Combining classical antisemitism with cultural Marxism and supposed realpolitik, post-Holocaust anti-Zionism provided a symbolically enormous, if physically small, scapegoat through which to channel virtue signaling on an industrial scale, both against American foreign policy and for the Middle East’s socialist states, movements or leaders. The Soviet Union voted for Israel in 1949, but its espionage agencies were masters of the magical powers of antisemitism, conspiracy theories and active measures, leading it to sponsor the UN declaration “Zionism is racism” in 1975.

At the same time, radical Islam was rocketing up, its advocates increasing their attacks on Muslim liberals, Sufis, women and artists as well as Jews, Christians and pagans. Radical Shi'a Islamists seized Iran in 1978, where they soon liquidated their leftist allies and declared holy war on the United States and Israel. Three years later, Sunni extremists murdered Egypt’s liberal president, Anwar Sadat, for the crime of making peace with Israel.

A few years earlier, the renown American leftist Eldridge Cleaver, third in the Black Panther triumvirate after Huey Newton and Bobby Seale and the bestselling author of “Soul on Ice” (1968), visited or lived in most of the Middle East's socialist countries and met many of their leaders. After returning to the US, serving a modest prison term and embracing liberal democracy, he became an entrepreneur, Christian and designer but also a Zionist, which means supporter of Israel’s right to exist. Cleaver even had kind words for Oakland's cops, after dealing with the police in Algeria, North Vietnam and North Korea.

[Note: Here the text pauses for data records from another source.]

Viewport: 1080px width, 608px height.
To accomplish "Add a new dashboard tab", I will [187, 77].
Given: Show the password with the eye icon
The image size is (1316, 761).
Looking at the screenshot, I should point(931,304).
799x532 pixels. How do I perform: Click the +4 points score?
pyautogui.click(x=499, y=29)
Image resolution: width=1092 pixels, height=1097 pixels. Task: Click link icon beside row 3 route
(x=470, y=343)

To save Oakland, if not the world, from the horns of the liberal dilemma, we need another Occupy-like, community-wide discussion as well as Cleaver's willingness to evolve. Despite the increasingly dire threat from the hard right in the Trump Era, we have to reinvent the Left simply to defang the Right’s empowerment through horseshoe politics, much as our progressive grandparents and parents did during the ‘50s and ‘60s, after the Left divided over the vast mass murders of the Soviet Union and China or Western radicals’ performative violence. In point of fact, we have to do this to insure the cultural and commercial viability of one of the planet’s most multicultural and creative cities, our Oakland. To this end, I would like to revisit my debate with Professor Davis, an Oakland resident as well as the eminence gris of the BLM movement, when her class visited my commune’s art gallery, Ancient Currents, in 1982. Professor Davis easily eviscerated my embryonic ideas about "abstract aborigine," but I was rescued by an Afro-Nicaraguan student, who agreed with me.

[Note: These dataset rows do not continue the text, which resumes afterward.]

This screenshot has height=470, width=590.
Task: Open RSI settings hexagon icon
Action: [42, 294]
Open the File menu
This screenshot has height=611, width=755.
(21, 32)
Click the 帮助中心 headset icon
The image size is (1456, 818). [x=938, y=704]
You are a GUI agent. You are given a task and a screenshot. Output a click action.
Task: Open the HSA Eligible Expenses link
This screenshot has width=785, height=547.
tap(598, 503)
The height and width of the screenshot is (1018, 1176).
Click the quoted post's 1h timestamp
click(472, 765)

imageAngela Davis, the overachieving California activist, professor and former Black Panther, looks over a West Oakland corner. photo: D. Blair
Professor Davis’s achievements in California are immense but not quite enough to renounce Marcuse’s critique or her own Soviet apparatchik comments, or to propose a fresh way of integrating social assistance, collectivism, free expression and capitalism, which is not that hard in our still fairly-free society. We did it at our commune; Avis and United Airlines were employee-owned for a while; and there are currently more than 50 collectives doing business around the Bay, notably Oakland’s popular Arizmendi Bakery.

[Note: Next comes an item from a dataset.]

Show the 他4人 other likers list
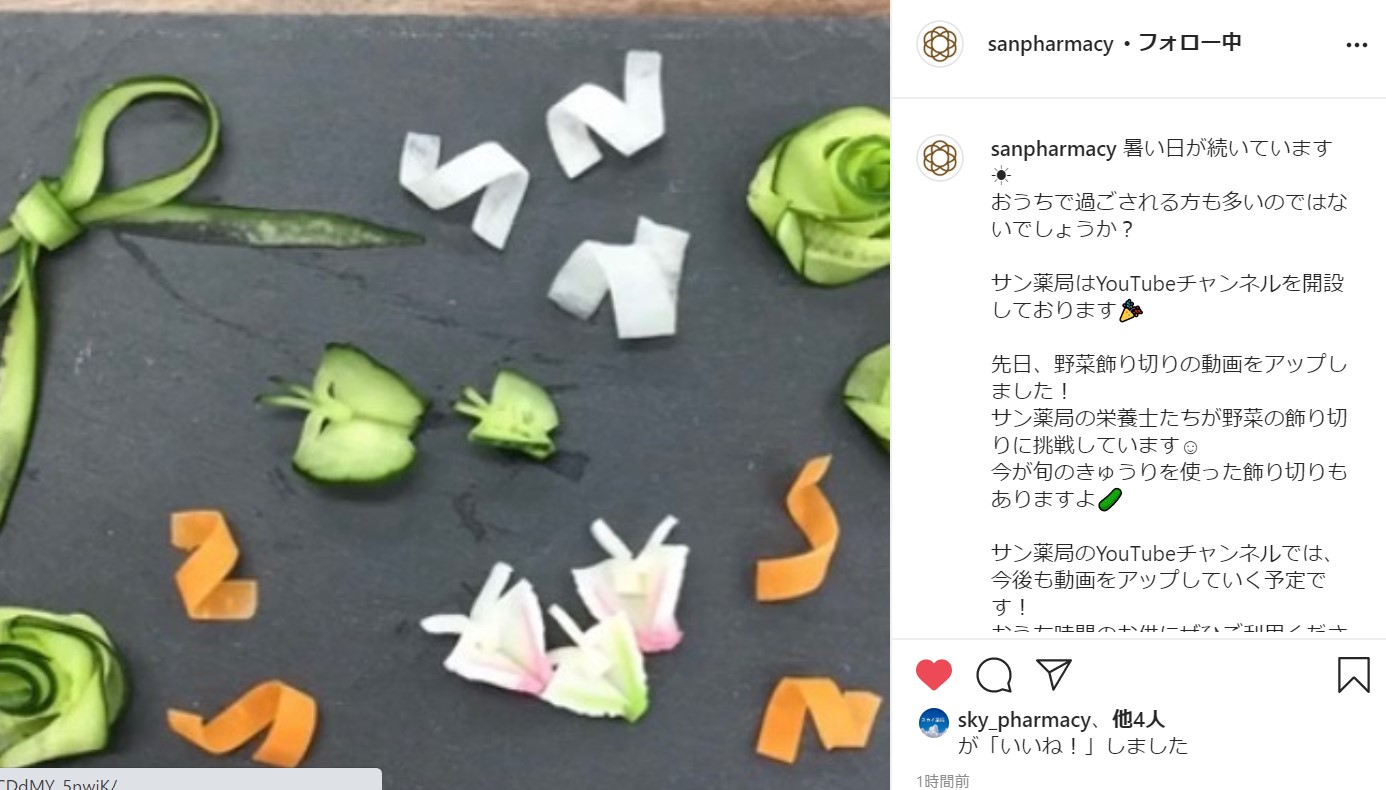1386x790 pixels. coord(1138,720)
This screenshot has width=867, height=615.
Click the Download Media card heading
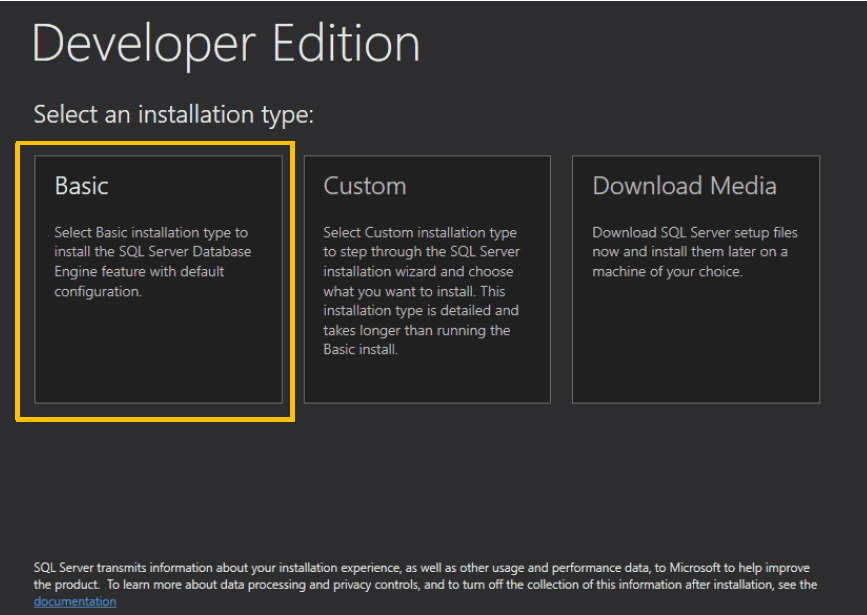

A good first step would be to lower Oakland’s tax rate of 10.75%, about a fifth more than San Francisco’s 8.625% and a tenth more than suburban Orinda’s 9.75%, which punishes merchants and anarchists alike and repels investors, shoppers and young mothers. High sales tax burdens can be more easily borne by commuter residents ,who often do big shops elsewhere and whose elevated property taxes are offset by lower values.

The liberal dilemma now challenging Oakland, America and much of the West has been long in coming, although many of us, including me, missed the early signs. The hard left's "long march through the institutions,” a phrase coined by Rudi Dutschke, a German activist and friend of Marcuse, was succeeding spectacularly by the turn of the millennia, especially in the universities. The Obama Administration, to a modest degree, and the Occupy, MeToo, BLM, trans and pro-Palestine movements, to increasingly greater degrees, radicalized many people, especially the young, exacerbated by the liberal failure to solve skyrocketing rents, homelessness and immigration, which fueled horseshoe politics. Given America’s socio-political train wreck and Oakland’s frontline status, it won’t be easy to come up with new political concepts or coalitions, let alone revive the pre-Covid economy. But Oakland is known for Lazurus-like resurrections and, in the special election of April 15th, we got a brand-new mayor.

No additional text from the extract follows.